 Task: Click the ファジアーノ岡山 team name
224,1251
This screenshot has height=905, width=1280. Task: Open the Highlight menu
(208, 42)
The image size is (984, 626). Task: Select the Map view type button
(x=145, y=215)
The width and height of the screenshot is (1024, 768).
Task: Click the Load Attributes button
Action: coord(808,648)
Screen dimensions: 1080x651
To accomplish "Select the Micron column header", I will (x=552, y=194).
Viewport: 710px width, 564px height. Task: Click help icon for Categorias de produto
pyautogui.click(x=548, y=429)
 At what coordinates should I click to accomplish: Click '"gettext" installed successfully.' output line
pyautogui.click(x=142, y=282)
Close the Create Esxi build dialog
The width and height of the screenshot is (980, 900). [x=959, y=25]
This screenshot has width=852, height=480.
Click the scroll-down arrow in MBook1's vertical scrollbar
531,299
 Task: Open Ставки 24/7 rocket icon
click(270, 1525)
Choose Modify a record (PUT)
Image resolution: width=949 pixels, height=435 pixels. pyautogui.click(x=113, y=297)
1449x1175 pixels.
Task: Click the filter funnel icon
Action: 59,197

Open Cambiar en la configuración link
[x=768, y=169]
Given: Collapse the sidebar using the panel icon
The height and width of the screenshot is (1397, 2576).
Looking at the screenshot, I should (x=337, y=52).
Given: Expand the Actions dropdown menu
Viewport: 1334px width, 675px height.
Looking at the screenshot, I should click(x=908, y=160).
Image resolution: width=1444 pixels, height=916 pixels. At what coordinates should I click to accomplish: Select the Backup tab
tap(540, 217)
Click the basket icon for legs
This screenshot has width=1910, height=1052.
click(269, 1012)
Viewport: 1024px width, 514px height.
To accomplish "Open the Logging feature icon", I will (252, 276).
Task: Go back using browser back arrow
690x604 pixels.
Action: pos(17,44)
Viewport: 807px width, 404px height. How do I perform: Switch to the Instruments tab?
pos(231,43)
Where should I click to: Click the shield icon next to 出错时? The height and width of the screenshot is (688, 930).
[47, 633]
----
| About this task |
Which lines above contain the word "Given"? Show each of them.

| Exercise output |
Given: Collapse the sidebar using the panel icon
Given: Expand the Actions dropdown menu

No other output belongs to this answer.